1911 Encyclopædia Britannica/Cutler, Manasseh
CUTLER, MANASSEH (1742–1823), American clergyman, was born in Killingly, Connecticut, on the 13th of May 1742. He graduated at Yale College in 1765, and after being a school teacher and a merchant, and occasionally appearing in the courts as a lawyer, he decided to enter the ministry, and from 1771 until his death was pastor of the Congregational church at what is now Hamilton, but until 1793 was a parish of Ipswich, Massachusetts. During the War of Independence he was for several months in 1776 chaplain to the regiment of Colonel Ebenezer Francis, raised for the defence of Boston; and in 1778, as chaplain to the brigade of General Jonathan Titcomb (1728–1817), he took part in General John Sullivan’s expedition to Rhode Island. Soon after his return from this expedition he fitted himself for the practice of medicine, in order to supplement the scanty income of a minister, and in 1782 he established a private boarding school, which he conducted for about a quarter of a century. In 1786 he became interested in the settlement of western lands, and in the following year, as agent of the Ohio Company (q.v.), which he had taken a prominent part in organizing, he made a contract with Congress, whereby his associates, former soldiers in the War of Independence, might purchase, with the certificates of indebtedness issued to them by the government for their services, 1,500,000 acres of land in the region north of the Ohio at the mouth of the Muskingum river.

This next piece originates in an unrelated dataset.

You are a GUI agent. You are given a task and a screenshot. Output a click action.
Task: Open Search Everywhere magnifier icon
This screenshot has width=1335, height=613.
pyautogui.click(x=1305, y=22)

He also took a leading part in drafting the famous Ordinance of 1787 for the government of the Northwest Territory, the instrument as it was finally presented to Congress by Nathan Dane (1752–1835), a Massachusetts delegate, probably being largely Cutler’s work. From 1801 to 1805 he was a Federalist representative in Congress. He died at Hamilton, Massachusetts, on the 28th of July 1823. A versatile man, Cutler was one of the early members of the American Academy of Arts and Sciences, and besides being proficient in the theology, law and medicine of his day, conducted painstaking astronomical and meteorological investigations, and was one of the first Americans to make researches of a real scientific value in botany. In 1789 the degree of doctor of laws was conferred upon him by Yale.
See William P. and Julia P. Cutler, The Life, Journals, and Correspondence of Manasseh Cutler (2 vols., Cincinnati, 1888); and an article, “The Ordinance of 1787 and Dr Manasseh Cutler,” by W. F. Poole, in vol. 122 of the North American Review.